→ Aim of the exercise:
Of the lines below, write out exactly those from the line with "Download Google Chrome (144, 1664)" through the line with "Bitdefender Free (66, 1533)", both included, and skip the rest.

→ Given entries:
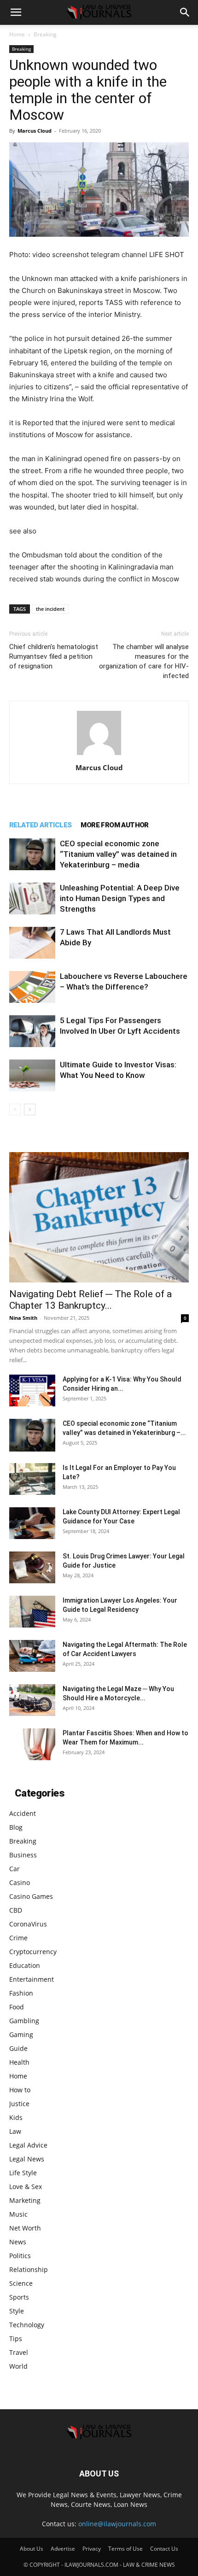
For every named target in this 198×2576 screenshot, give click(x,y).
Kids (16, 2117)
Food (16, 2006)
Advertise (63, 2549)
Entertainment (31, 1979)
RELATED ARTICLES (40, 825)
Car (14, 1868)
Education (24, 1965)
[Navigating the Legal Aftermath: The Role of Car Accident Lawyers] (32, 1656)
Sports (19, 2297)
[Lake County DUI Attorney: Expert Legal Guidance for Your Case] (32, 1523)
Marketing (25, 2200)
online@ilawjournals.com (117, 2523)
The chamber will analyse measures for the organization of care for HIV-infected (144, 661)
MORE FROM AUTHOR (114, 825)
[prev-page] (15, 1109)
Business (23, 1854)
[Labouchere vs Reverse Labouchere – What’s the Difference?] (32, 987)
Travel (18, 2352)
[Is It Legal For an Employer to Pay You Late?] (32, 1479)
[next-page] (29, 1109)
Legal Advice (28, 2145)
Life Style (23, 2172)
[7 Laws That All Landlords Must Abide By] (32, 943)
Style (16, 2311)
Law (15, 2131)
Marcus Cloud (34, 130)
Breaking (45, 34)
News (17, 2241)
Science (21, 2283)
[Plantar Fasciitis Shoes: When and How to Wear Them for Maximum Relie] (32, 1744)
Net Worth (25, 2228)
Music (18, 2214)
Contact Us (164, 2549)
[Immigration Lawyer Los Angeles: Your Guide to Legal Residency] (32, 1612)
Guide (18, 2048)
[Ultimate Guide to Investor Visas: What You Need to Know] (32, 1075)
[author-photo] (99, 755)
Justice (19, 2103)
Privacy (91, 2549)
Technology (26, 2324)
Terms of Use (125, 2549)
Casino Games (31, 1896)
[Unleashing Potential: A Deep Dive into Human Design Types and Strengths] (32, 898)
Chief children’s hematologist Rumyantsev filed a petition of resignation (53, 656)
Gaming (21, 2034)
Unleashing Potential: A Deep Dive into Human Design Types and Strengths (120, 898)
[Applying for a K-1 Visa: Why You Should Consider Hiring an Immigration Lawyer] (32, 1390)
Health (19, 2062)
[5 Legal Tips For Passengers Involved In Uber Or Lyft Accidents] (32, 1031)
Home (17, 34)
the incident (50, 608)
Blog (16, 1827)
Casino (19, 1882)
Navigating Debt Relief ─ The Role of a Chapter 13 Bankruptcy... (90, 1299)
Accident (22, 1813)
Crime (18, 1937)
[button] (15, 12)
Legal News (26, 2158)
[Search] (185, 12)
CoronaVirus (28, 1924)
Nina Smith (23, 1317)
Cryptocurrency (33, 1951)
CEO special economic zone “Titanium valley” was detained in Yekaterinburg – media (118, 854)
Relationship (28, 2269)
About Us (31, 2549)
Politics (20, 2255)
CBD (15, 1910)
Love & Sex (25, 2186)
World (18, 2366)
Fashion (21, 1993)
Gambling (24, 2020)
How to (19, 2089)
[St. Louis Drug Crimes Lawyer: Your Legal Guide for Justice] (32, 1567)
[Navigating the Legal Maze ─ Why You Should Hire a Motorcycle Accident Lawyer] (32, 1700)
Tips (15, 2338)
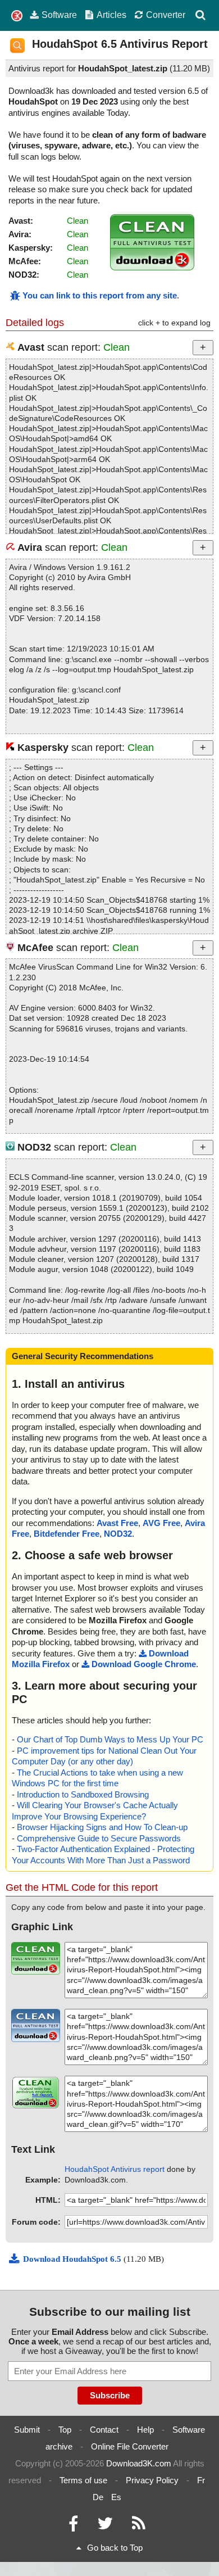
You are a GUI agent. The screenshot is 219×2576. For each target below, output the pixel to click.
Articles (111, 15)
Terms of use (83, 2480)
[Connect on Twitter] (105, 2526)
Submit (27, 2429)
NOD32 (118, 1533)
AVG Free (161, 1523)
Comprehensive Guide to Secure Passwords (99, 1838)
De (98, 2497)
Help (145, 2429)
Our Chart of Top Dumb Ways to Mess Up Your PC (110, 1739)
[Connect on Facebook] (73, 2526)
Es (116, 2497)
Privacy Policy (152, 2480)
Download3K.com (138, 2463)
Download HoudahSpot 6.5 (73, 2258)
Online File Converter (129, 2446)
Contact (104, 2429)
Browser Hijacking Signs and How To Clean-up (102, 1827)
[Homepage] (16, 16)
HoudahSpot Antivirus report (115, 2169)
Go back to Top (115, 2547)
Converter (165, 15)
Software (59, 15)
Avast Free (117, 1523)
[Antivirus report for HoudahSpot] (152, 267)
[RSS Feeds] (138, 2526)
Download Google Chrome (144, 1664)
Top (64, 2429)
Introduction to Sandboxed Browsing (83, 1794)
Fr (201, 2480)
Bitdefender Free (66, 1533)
...
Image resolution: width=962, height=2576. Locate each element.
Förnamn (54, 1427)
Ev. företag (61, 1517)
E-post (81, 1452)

→ Response to this task:
Download Google Chrome (144, 1664)
Top (64, 2429)
Introduction to Sandboxed Browsing (83, 1794)
Fr (201, 2480)
Bitdefender Free (66, 1533)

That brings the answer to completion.